🤖 AI Summary
This work addresses the problem of text-driven fine-grained local editing for monocular video-based 4D dynamic scene reconstruction—a previously unexplored task. To overcome inaccurate semantic localization and distortion in unedited regions, we propose the first method that tightly couples CLIP language embeddings with 3D Gaussian splatting representations and introduces a two-stage point-level localization mechanism for precise spatial querying and semantic region refinement. Furthermore, we integrate optical flow alignment, interactive scribble guidance, and diffusion-based synthesis under spatiotemporal consistency constraints to achieve high-fidelity editing.

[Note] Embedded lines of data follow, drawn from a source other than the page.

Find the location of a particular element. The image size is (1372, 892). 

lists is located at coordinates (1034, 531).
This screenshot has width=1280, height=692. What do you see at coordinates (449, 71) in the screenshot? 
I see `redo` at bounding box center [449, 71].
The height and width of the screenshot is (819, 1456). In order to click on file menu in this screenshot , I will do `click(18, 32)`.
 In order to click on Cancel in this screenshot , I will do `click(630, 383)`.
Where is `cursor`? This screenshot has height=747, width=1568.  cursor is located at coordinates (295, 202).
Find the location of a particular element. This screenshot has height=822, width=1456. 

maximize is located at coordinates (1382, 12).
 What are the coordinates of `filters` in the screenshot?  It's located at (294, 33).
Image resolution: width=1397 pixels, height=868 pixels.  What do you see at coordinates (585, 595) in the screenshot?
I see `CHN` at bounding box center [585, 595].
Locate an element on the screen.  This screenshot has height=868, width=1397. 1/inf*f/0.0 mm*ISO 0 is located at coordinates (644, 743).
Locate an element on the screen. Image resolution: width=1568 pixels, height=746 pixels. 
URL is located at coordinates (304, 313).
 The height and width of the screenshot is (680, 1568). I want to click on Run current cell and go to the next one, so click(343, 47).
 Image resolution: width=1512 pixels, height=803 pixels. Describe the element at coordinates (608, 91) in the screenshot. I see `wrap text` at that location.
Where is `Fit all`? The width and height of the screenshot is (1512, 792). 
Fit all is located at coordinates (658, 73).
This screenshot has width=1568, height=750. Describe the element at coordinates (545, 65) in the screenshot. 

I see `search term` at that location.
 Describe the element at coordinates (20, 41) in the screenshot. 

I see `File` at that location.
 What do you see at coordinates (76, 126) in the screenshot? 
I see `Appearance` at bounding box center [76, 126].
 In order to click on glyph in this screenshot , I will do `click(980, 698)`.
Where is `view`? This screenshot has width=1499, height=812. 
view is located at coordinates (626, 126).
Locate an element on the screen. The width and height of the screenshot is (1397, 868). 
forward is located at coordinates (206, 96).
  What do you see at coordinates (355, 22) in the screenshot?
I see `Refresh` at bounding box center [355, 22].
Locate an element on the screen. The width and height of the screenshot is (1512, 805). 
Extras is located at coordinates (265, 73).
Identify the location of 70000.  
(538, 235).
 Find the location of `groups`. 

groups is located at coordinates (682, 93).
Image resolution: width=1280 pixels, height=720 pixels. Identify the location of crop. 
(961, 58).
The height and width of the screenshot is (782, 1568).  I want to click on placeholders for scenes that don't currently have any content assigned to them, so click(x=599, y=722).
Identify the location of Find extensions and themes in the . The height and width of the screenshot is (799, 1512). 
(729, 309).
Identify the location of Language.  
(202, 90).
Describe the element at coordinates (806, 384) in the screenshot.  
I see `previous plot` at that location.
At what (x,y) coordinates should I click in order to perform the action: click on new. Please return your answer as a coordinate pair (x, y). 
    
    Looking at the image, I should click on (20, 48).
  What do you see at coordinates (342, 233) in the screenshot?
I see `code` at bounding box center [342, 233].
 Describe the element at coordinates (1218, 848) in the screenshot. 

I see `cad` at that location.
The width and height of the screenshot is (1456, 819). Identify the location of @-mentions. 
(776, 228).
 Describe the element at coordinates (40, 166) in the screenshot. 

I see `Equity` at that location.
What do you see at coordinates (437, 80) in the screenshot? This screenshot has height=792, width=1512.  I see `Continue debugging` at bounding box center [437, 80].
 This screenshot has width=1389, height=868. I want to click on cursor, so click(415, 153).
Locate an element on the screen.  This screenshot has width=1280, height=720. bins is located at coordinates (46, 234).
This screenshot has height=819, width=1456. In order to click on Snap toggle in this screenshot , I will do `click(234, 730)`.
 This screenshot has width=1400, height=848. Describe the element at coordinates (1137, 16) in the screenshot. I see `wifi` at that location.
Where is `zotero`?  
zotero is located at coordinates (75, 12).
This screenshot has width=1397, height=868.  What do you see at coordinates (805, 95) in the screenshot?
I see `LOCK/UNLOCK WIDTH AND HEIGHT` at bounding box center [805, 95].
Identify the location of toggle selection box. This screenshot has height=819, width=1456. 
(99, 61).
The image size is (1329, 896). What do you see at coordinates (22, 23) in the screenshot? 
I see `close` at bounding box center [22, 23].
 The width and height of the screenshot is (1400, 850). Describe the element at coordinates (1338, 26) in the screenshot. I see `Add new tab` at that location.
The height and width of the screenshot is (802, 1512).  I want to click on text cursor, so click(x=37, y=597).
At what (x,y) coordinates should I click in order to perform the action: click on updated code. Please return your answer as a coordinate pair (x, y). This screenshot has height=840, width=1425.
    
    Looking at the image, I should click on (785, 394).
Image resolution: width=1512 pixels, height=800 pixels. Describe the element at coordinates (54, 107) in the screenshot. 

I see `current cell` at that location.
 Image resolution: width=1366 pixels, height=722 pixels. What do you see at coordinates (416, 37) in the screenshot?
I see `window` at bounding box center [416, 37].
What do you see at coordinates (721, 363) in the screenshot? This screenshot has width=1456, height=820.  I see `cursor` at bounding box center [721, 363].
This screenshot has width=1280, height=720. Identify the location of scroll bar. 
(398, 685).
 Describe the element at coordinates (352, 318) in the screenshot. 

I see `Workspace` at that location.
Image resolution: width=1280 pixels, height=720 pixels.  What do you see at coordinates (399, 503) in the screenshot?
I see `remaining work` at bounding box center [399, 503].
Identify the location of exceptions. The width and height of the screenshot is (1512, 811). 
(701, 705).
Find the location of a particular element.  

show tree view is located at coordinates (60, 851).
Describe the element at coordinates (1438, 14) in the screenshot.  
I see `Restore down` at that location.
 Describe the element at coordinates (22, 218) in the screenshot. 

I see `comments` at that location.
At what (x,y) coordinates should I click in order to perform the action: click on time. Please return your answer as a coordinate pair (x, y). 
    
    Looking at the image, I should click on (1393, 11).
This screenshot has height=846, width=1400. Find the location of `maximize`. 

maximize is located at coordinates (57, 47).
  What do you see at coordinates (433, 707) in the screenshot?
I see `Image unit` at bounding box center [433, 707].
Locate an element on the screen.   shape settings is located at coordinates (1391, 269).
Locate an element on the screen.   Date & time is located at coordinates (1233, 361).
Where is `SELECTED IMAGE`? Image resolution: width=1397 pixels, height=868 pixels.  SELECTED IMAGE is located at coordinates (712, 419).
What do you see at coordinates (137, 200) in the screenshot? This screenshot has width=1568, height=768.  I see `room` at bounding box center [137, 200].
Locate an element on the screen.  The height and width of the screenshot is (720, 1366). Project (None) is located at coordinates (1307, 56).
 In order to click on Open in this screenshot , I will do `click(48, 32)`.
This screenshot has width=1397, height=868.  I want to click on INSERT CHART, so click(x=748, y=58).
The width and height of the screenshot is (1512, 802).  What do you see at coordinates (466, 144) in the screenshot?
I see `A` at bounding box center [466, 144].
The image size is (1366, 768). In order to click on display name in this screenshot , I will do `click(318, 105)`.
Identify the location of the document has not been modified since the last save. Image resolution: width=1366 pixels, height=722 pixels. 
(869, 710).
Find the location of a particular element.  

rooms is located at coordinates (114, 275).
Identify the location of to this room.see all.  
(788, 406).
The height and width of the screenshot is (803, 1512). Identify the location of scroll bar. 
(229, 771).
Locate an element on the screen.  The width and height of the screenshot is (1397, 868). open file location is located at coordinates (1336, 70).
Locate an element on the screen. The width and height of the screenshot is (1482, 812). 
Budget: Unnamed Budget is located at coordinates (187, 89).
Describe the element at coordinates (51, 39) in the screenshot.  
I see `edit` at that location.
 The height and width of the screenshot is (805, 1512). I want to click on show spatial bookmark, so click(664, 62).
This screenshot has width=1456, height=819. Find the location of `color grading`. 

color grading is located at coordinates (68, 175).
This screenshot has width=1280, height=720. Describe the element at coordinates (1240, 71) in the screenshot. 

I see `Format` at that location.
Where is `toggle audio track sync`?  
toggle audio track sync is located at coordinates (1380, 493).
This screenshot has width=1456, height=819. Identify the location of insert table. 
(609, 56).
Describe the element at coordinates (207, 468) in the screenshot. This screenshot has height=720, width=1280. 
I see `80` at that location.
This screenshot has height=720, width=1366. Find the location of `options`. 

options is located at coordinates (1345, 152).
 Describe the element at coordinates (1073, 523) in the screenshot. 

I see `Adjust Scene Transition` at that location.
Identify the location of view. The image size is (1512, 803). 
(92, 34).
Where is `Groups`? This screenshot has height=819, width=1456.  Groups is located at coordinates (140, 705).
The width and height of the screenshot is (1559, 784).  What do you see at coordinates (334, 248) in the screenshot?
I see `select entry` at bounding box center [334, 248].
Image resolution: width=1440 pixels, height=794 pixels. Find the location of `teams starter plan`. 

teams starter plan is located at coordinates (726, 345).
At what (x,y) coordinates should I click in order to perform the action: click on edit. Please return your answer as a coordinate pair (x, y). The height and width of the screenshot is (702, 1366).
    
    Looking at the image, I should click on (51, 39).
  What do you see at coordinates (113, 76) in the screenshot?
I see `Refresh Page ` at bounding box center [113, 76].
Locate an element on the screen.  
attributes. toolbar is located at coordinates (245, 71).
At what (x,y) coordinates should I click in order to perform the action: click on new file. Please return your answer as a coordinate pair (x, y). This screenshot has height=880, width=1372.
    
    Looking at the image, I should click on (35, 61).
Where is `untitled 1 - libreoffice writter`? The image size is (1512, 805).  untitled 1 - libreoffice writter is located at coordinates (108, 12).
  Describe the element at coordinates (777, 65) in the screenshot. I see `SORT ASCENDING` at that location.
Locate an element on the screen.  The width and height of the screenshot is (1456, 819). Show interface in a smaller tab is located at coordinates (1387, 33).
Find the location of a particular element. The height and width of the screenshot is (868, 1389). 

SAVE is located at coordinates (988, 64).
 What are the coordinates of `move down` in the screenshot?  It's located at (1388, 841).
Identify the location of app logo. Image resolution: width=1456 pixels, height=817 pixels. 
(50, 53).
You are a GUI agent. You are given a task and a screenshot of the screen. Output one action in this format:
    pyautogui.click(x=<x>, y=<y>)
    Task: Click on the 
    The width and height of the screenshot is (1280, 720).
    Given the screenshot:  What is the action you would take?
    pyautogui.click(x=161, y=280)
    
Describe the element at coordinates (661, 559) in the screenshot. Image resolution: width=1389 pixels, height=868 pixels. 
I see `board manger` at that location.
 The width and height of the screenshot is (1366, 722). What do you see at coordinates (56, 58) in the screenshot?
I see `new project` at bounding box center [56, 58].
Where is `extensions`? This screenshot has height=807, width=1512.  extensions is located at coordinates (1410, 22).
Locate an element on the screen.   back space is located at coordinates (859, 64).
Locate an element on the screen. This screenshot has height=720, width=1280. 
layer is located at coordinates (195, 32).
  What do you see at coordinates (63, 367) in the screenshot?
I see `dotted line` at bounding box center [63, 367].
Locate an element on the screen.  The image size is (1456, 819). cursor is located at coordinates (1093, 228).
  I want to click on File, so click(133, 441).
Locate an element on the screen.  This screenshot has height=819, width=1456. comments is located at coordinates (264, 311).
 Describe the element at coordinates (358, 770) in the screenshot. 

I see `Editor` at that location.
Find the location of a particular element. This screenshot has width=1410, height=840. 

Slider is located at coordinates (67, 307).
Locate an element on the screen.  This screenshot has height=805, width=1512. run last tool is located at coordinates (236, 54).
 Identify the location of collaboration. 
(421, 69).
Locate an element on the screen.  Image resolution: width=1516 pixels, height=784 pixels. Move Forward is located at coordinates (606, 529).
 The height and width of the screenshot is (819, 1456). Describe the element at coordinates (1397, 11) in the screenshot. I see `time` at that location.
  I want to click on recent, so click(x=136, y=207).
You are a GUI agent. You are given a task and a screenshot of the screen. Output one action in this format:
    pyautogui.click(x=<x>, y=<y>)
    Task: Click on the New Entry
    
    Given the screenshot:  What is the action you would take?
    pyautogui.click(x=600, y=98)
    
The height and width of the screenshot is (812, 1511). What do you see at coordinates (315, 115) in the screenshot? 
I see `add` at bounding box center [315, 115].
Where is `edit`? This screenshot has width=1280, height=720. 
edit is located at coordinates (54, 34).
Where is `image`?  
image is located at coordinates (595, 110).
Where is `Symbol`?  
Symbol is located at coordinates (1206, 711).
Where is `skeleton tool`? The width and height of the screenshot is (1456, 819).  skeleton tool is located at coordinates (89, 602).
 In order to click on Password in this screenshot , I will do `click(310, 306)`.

Extensive experiments across diverse complex dynamic scenes demonstrate that our approach significantly outperforms existing methods, achieving breakthroughs in editing flexibility, geometric and appearance fidelity, and semantic alignment accuracy.
📝 Abstract
Editing 4D scenes reconstructed from monocular videos based on text prompts is a valuable yet challenging task with broad applications in content creation and virtual environments. The key difficulty lies in achieving semantically precise edits in localized regions of complex, dynamic scenes, while preserving the integrity of unedited content. To address this, we introduce Mono4DEditor, a novel framework for flexible and accurate text-driven 4D scene editing. Our method augments 3D Gaussians with quantized CLIP features to form a language-embedded dynamic representation, enabling efficient semantic querying of arbitrary spatial regions. We further propose a two-stage point-level localization strategy that first selects candidate Gaussians via CLIP similarity and then refines their spatial extent to improve accuracy. Finally, targeted edits are performed on localized regions using a diffusion-based video editing model, with flow and scribble guidance ensuring spatial fidelity and temporal coherence. Extensive experiments demonstrate that Mono4DEditor enables high-quality, text-driven edits across diverse scenes and object types, while preserving the appearance and geometry of unedited areas and surpassing prior approaches in both flexibility and visual fidelity.